Extracted data:
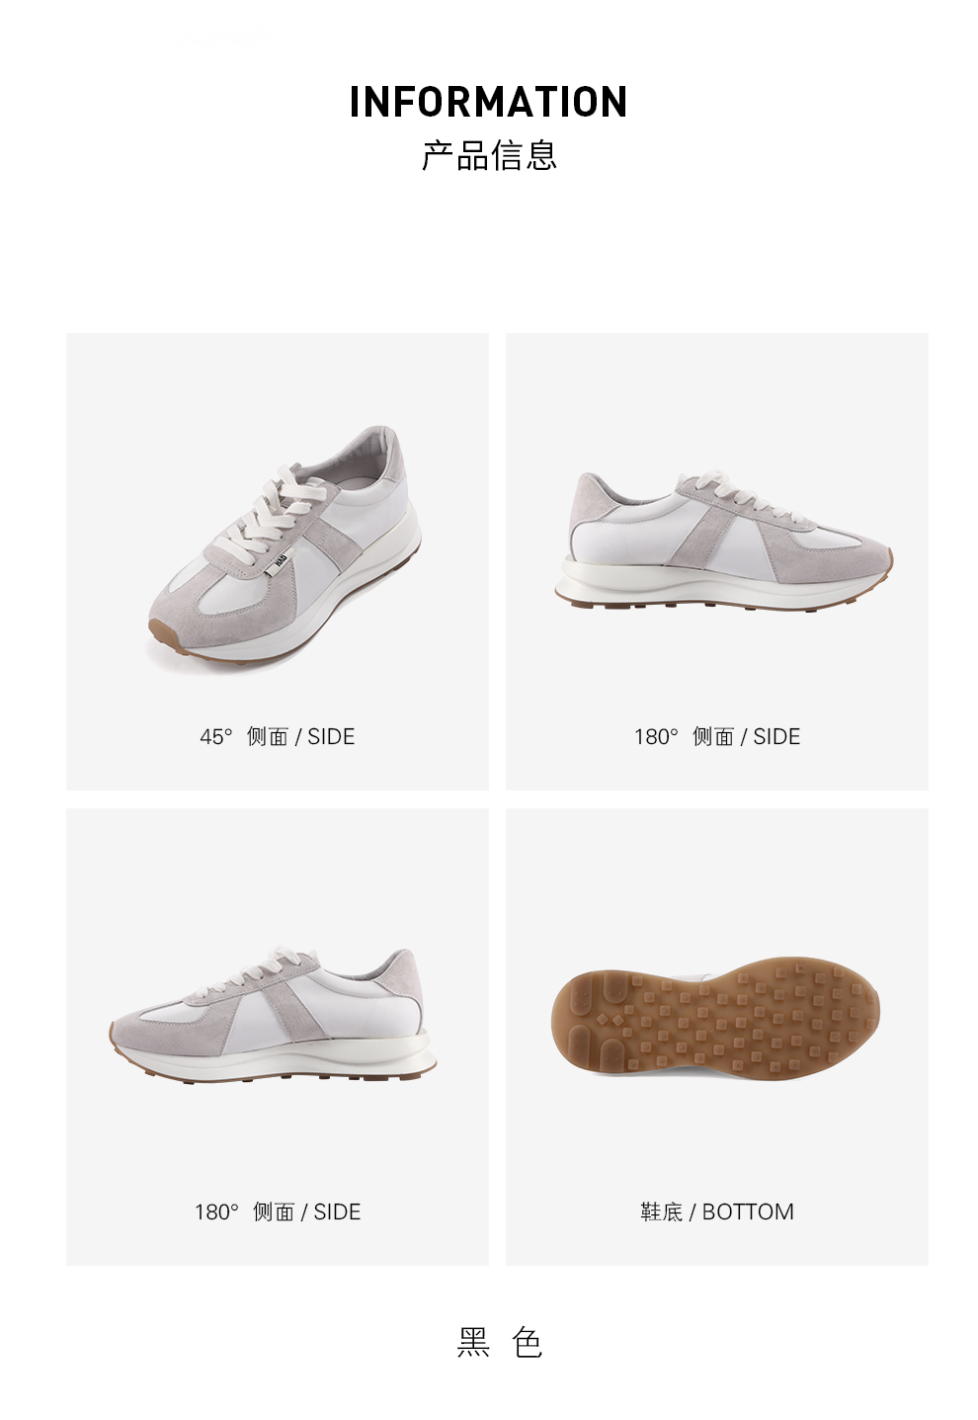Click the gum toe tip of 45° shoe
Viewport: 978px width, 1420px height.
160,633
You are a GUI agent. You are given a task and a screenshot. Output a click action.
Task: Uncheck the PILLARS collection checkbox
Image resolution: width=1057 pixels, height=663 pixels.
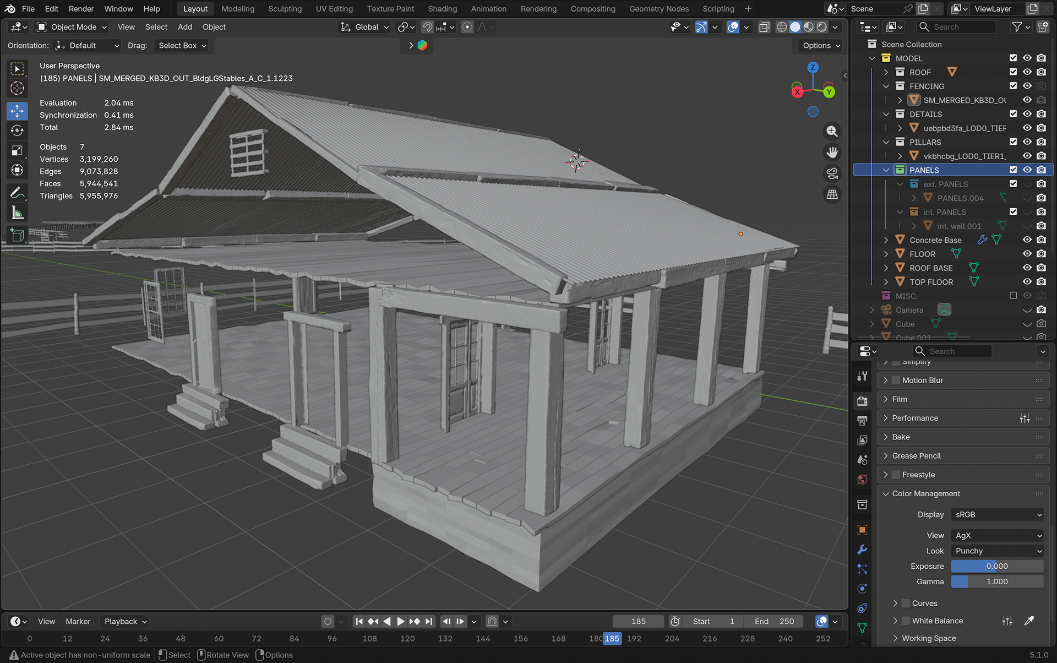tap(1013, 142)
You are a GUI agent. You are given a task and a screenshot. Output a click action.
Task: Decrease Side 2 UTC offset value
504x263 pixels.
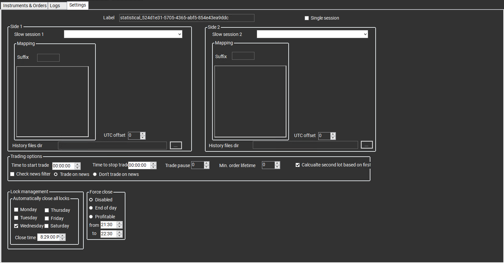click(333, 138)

Task statement: Give again, exactly as written, the lines from the one with "Task: Decrease Side 2 UTC offset value" through the last line of the entries above, but skip the pictures.

Response to the exercise:
Task: Decrease Side 2 UTC offset value
504x263 pixels.
click(333, 138)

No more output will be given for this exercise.